In the meantime, we will conclude our reasoning with the declining US dollar index. Experts have long predicted a massive parabolic move for BTC once the greenback loses traction. This is because investors tend to jump into store-of-value assets, such as gold and bitcoin, in times when the dollar is weak.

Nicolai Sondergaard, Research Analyst at Nansen, told CryptoPotato that although he didn’t believe this rally was mostly driven by macro events, he thinks certain US policies have attributed to it.

“Recent U.S. policy developments such as fiscal expansion and expectations of further monetary easing have created a backdrop that is undeniably favorable for Bitcoin.”

Will BTC Keep Surging?

The big question now is whether these reasons will continue to push the cryptocurrency higher. In a memo to CryptoPotato, analysts from Bitfinex seemed optimistic.

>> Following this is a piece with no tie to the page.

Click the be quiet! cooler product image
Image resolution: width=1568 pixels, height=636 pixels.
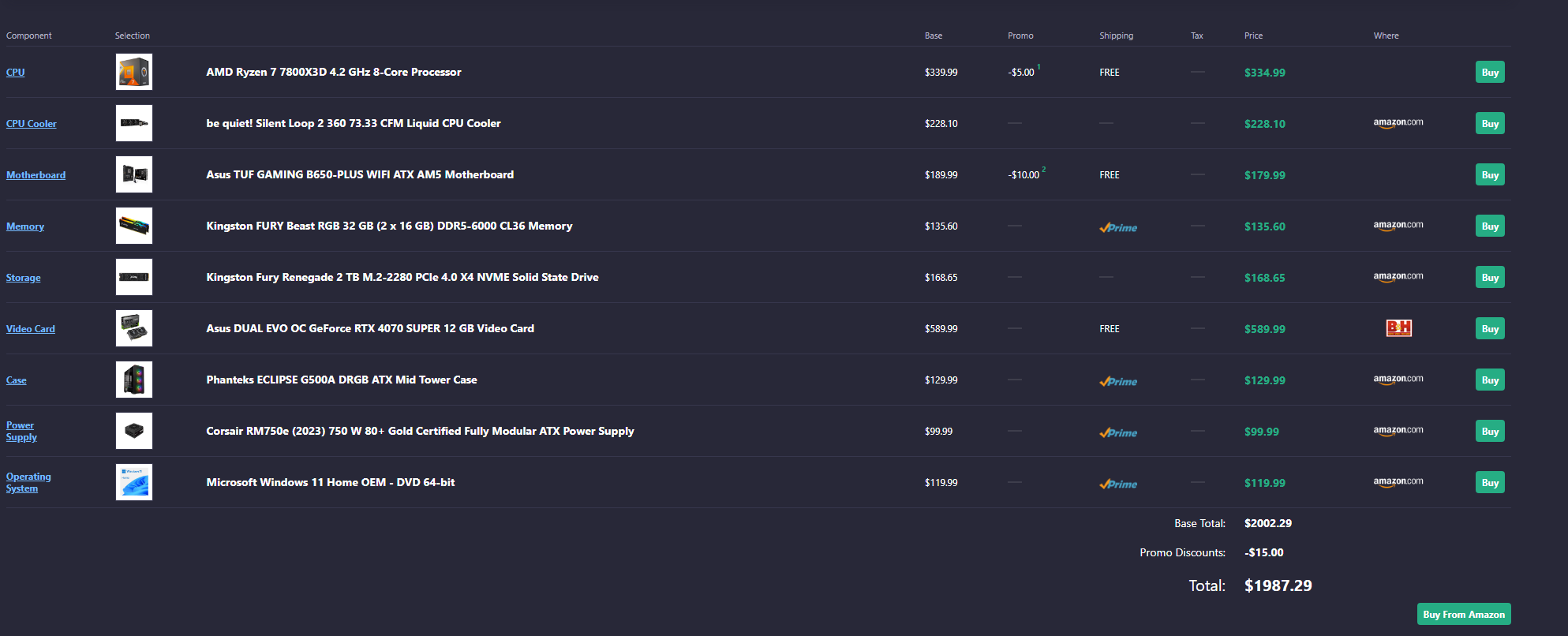tap(134, 123)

“Unless ETF inflows collapse or macro takes a sharp turn, the structure remains intact. Bitcoin has flipped $111k–$114k into support, and as long as that holds, the trend is higher. For traders, the message is simple: respect the flows, watch for funding dislocations, and stay tactical around round-number resistance levels for Bitcoin.”

Nevertheless, they warned that “no rally goes up in a straight line.” The analysts added that BTC could be due for a correction first, as they have already started to “see some signs of temporary exhaustion.”

Nansen’s Sondergaard also weighed in on whether bitcoin has the strength to keep marching forward:

“Bitcoin recently broke through key liquidation levels and managed to hold above them, which I believe signaled there was more room for upside.

On the technical side, Bitcoin’s daily RSI has climbed above 70, which is typical in strong momentum phases. It’s not inherently bearish; RSI rising during price rallies is normal. However, if price continues to rise while RSI starts to diverge or decline, that could be an early signal of fading momentum and the potential for a correction.”